__AIM OF THE EXERCISE__. Convert the data below into a JSON list of strings, one string per line, leaving out blank lines.

(Dataset entries)
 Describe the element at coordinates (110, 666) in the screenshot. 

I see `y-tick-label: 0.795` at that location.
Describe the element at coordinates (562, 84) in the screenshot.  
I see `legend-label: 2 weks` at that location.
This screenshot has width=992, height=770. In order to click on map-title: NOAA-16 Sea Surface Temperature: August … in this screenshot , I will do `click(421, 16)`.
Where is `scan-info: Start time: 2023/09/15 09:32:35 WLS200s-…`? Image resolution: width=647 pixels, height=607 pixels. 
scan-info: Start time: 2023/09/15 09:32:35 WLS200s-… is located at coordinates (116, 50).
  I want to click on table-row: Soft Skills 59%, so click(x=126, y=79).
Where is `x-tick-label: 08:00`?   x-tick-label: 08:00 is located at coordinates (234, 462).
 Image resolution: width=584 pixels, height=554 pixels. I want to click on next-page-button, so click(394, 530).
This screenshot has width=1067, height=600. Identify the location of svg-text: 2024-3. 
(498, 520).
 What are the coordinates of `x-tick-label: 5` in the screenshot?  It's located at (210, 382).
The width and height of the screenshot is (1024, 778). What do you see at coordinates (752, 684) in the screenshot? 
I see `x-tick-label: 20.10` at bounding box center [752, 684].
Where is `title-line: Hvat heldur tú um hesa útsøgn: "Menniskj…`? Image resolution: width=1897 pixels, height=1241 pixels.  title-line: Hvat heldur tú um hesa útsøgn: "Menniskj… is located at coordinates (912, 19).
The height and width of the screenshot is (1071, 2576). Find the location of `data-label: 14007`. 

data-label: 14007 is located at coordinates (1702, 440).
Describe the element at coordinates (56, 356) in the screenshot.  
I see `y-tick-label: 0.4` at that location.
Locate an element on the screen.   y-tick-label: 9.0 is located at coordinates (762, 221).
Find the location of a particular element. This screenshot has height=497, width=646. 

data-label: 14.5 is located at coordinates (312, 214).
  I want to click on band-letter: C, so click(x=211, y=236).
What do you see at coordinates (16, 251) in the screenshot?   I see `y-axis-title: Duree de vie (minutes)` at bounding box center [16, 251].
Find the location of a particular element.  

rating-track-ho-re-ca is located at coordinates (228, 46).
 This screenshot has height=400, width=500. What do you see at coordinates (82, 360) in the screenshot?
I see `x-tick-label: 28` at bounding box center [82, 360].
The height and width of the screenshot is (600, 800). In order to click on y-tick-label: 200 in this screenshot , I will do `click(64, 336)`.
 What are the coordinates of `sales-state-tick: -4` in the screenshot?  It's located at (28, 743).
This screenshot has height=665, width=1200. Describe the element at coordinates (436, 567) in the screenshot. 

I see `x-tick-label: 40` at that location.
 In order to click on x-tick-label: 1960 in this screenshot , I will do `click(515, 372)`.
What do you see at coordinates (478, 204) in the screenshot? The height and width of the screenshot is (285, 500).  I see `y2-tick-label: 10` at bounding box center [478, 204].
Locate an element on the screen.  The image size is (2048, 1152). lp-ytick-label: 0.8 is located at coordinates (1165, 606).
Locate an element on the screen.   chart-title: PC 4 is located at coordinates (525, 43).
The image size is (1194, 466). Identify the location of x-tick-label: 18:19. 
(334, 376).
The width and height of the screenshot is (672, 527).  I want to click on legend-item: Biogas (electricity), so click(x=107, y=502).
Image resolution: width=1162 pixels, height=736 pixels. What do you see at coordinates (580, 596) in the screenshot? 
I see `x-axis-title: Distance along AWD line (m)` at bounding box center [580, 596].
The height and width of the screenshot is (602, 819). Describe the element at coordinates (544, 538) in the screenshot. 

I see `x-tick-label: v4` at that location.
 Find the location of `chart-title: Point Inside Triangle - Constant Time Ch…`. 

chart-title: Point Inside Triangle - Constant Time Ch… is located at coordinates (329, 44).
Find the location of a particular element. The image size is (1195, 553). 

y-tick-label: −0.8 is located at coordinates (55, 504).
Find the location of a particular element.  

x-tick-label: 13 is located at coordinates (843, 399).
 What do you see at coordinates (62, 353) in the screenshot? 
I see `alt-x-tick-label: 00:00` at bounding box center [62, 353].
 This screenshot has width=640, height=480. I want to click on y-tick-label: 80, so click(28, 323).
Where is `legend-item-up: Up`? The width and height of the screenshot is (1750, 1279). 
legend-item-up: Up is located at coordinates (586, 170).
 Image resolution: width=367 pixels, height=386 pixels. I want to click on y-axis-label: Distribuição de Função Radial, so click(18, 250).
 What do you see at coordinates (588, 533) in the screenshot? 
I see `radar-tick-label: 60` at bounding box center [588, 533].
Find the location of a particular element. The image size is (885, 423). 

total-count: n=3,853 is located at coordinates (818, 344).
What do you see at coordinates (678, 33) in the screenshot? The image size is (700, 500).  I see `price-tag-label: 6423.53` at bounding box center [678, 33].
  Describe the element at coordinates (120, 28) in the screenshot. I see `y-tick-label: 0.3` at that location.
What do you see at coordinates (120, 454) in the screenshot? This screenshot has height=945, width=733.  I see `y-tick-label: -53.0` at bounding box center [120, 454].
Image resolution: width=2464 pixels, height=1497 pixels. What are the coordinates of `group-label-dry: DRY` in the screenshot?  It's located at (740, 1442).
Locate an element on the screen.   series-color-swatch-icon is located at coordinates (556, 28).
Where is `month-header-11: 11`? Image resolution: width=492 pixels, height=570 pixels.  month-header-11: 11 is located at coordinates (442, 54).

__ANSWER__.
[
  " Describe the element at coordinates (110, 666) in the screenshot. ",
  "I see `y-tick-label: 0.795` at that location.",
  "Describe the element at coordinates (562, 84) in the screenshot.  ",
  "I see `legend-label: 2 weks` at that location.",
  "This screenshot has width=992, height=770. In order to click on map-title: NOAA-16 Sea Surface Temperature: August … in this screenshot , I will do `click(421, 16)`.",
  "Where is `scan-info: Start time: 2023/09/15 09:32:35 WLS200s-…`? Image resolution: width=647 pixels, height=607 pixels. ",
  "scan-info: Start time: 2023/09/15 09:32:35 WLS200s-… is located at coordinates (116, 50).",
  "  I want to click on table-row: Soft Skills 59%, so click(x=126, y=79).",
  "Where is `x-tick-label: 08:00`?   x-tick-label: 08:00 is located at coordinates (234, 462).",
  " Image resolution: width=584 pixels, height=554 pixels. I want to click on next-page-button, so click(394, 530).",
  "This screenshot has width=1067, height=600. Identify the location of svg-text: 2024-3. ",
  "(498, 520).",
  " What are the coordinates of `x-tick-label: 5` in the screenshot?  It's located at (210, 382).",
  "The width and height of the screenshot is (1024, 778). What do you see at coordinates (752, 684) in the screenshot? ",
  "I see `x-tick-label: 20.10` at bounding box center [752, 684].",
  "Where is `title-line: Hvat heldur tú um hesa útsøgn: \"Menniskj…`? Image resolution: width=1897 pixels, height=1241 pixels.  title-line: Hvat heldur tú um hesa útsøgn: \"Menniskj… is located at coordinates (912, 19).",
  "The height and width of the screenshot is (1071, 2576). Find the location of `data-label: 14007`. ",
  "data-label: 14007 is located at coordinates (1702, 440).",
  "Describe the element at coordinates (56, 356) in the screenshot.  ",
  "I see `y-tick-label: 0.4` at that location.",
  "Locate an element on the screen.   y-tick-label: 9.0 is located at coordinates (762, 221).",
  "Find the location of a particular element. This screenshot has height=497, width=646. ",
  "data-label: 14.5 is located at coordinates (312, 214).",
  "  I want to click on band-letter: C, so click(x=211, y=236).",
  "What do you see at coordinates (16, 251) in the screenshot?   I see `y-axis-title: Duree de vie (minutes)` at bounding box center [16, 251].",
  "Find the location of a particular element.  ",
  "rating-track-ho-re-ca is located at coordinates (228, 46).",
  " This screenshot has height=400, width=500. What do you see at coordinates (82, 360) in the screenshot?",
  "I see `x-tick-label: 28` at bounding box center [82, 360].",
  "The height and width of the screenshot is (600, 800). In order to click on y-tick-label: 200 in this screenshot , I will do `click(64, 336)`.",
  " What are the coordinates of `sales-state-tick: -4` in the screenshot?  It's located at (28, 743).",
  "This screenshot has height=665, width=1200. Describe the element at coordinates (436, 567) in the screenshot. ",
  "I see `x-tick-label: 40` at that location.",
  " In order to click on x-tick-label: 1960 in this screenshot , I will do `click(515, 372)`.",
  "What do you see at coordinates (478, 204) in the screenshot? The height and width of the screenshot is (285, 500).  I see `y2-tick-label: 10` at bounding box center [478, 204].",
  "Locate an element on the screen.  The image size is (2048, 1152). lp-ytick-label: 0.8 is located at coordinates (1165, 606).",
  "Locate an element on the screen.   chart-title: PC 4 is located at coordinates (525, 43).",
  "The image size is (1194, 466). Identify the location of x-tick-label: 18:19. ",
  "(334, 376).",
  "The width and height of the screenshot is (672, 527).  I want to click on legend-item: Biogas (electricity), so click(x=107, y=502).",
  "Image resolution: width=1162 pixels, height=736 pixels. What do you see at coordinates (580, 596) in the screenshot? ",
  "I see `x-axis-title: Distance along AWD line (m)` at bounding box center [580, 596].",
  "The height and width of the screenshot is (602, 819). Describe the element at coordinates (544, 538) in the screenshot. ",
  "I see `x-tick-label: v4` at that location.",
  " Find the location of `chart-title: Point Inside Triangle - Constant Time Ch…`. ",
  "chart-title: Point Inside Triangle - Constant Time Ch… is located at coordinates (329, 44).",
  "Find the location of a particular element. The image size is (1195, 553). ",
  "y-tick-label: −0.8 is located at coordinates (55, 504).",
  "Find the location of a particular element.  ",
  "x-tick-label: 13 is located at coordinates (843, 399).",
  " What do you see at coordinates (62, 353) in the screenshot? ",
  "I see `alt-x-tick-label: 00:00` at bounding box center [62, 353].",
  " This screenshot has width=640, height=480. I want to click on y-tick-label: 80, so click(28, 323).",
  "Where is `legend-item-up: Up`? The width and height of the screenshot is (1750, 1279). ",
  "legend-item-up: Up is located at coordinates (586, 170).",
  " Image resolution: width=367 pixels, height=386 pixels. I want to click on y-axis-label: Distribuição de Função Radial, so click(18, 250).",
  " What do you see at coordinates (588, 533) in the screenshot? ",
  "I see `radar-tick-label: 60` at bounding box center [588, 533].",
  "Find the location of a particular element. The image size is (885, 423). ",
  "total-count: n=3,853 is located at coordinates (818, 344).",
  "What do you see at coordinates (678, 33) in the screenshot? The image size is (700, 500).  I see `price-tag-label: 6423.53` at bounding box center [678, 33].",
  "  Describe the element at coordinates (120, 28) in the screenshot. I see `y-tick-label: 0.3` at that location.",
  "What do you see at coordinates (120, 454) in the screenshot? This screenshot has height=945, width=733.  I see `y-tick-label: -53.0` at bounding box center [120, 454].",
  "Image resolution: width=2464 pixels, height=1497 pixels. What are the coordinates of `group-label-dry: DRY` in the screenshot?  It's located at (740, 1442).",
  "Locate an element on the screen.   series-color-swatch-icon is located at coordinates (556, 28).",
  "Where is `month-header-11: 11`? Image resolution: width=492 pixels, height=570 pixels.  month-header-11: 11 is located at coordinates (442, 54)."
]